Case Presentation: An 80-year-old Japanese woman presented to our hospital with dyspnea in the sitting and standing positions. Two months prior to her admission, she had presented to another hospital with multiple vertebral compression fractures. After being discharged from the hospital, she developed dyspnea in the sitting and standing positions. She also reported an episode of syncope. Although the patient’s oxygen saturation on room air was 98% in the supine position, it declined to 83% in the sitting position and dropped further to 65% in the standing position. Contrast-enhanced computed tomography revealed the elongation of the aorta, which was compressing the right atrium and distorting the position of her heart (Figure 1). A transesophageal echocardiogram showed an oval-shaped secundum atrial septal defect (ASD) measuring 14 mm x 7 mm in size with a deficient aortic rim (Figure 2). The surgical closure of the ASD was performed. Following surgery, her oxygen saturation in the sitting and standing positions recovered to 98% on room air. She was discharged on the 23rd day after the surgery without any complaints of platypnea.

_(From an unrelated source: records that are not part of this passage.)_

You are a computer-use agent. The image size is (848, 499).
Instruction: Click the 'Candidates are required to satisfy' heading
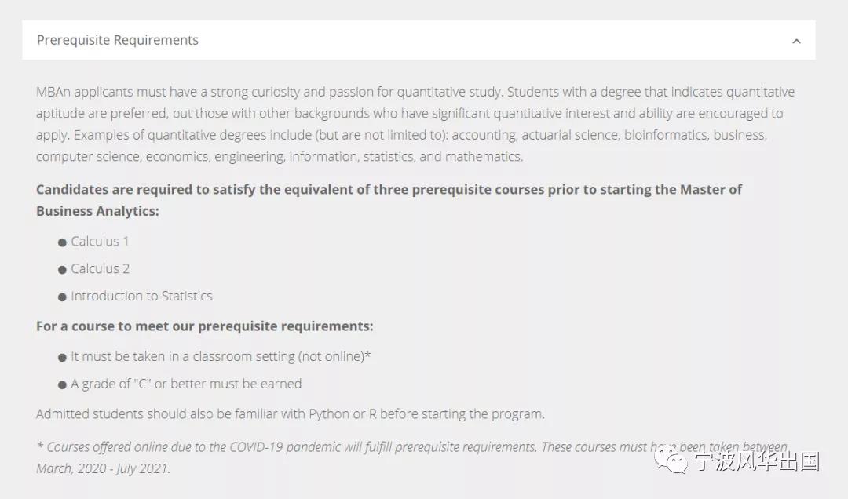click(x=389, y=200)
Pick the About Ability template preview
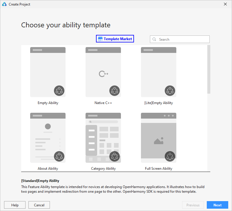The height and width of the screenshot is (211, 232). coord(48,138)
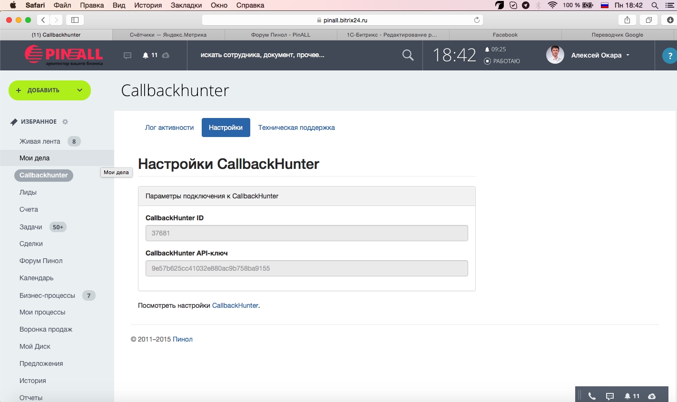677x402 pixels.
Task: Click the CallbackHunter API-ключ field
Action: click(306, 268)
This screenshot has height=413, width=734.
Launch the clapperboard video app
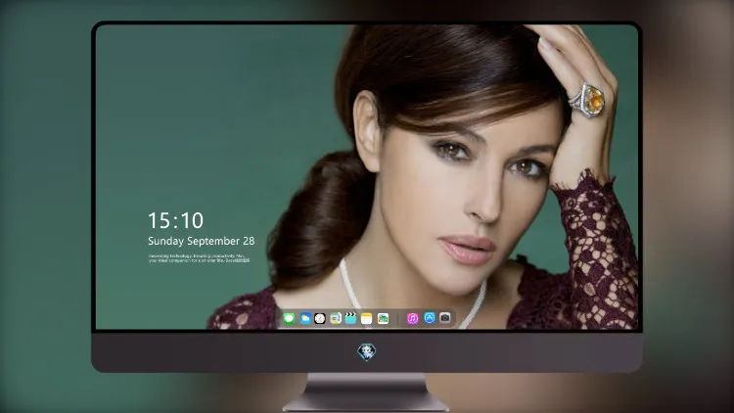tap(350, 319)
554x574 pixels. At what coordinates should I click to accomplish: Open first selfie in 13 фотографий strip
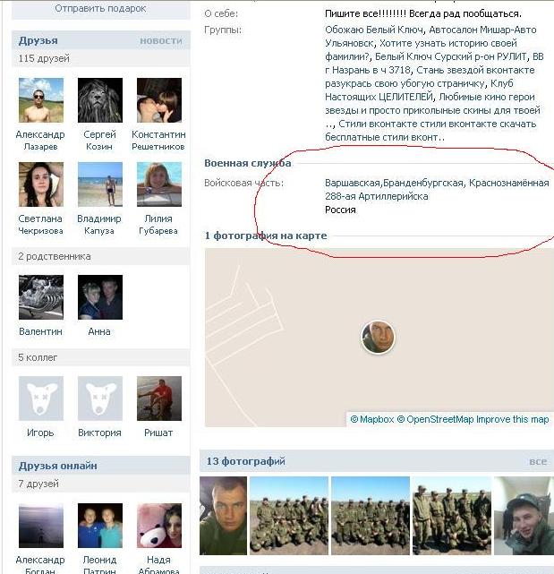[x=223, y=516]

Discussion: Platypnea-orthodeoxia syndrome (POS) is a rare syndrome characterized by dyspnea and hypoxia when a patient is sitting or standing. The most common anatomical cause of POS is a right-to-left (RL) shunt through interatrial communications, including an atrial septal defect (ASD) or patent foramen ovale (PFO). In our case, based on the patient’s clinical course, her multiple vertebral compression fractures were suspected to have triggered the exacerbation of the RL shunting. To the best of our knowledge, only three cases of POS induced by vertebral fractures have been reported. A possible etiological mechanism to explain the induction of POS by vertebral fractures is as follows: the multiple vertebral compression fractures caused kyphosis and the subsequent distortion of the aorta resulting in right atrial compression and increased RL flow through the ASD.

Conclusions: Based on the fact that ASD or PFO is present in approximately 15-35% of the normal population, and that the incidence of vertebral compression fractures has been increasing in our aging society, POS should be considered among the differential diagnoses when a patient develops dyspnea following vertebral compression fracture. The careful assessment of the patient’s history and clinical condition are essential for the accurate diagnosis of this rare disorder.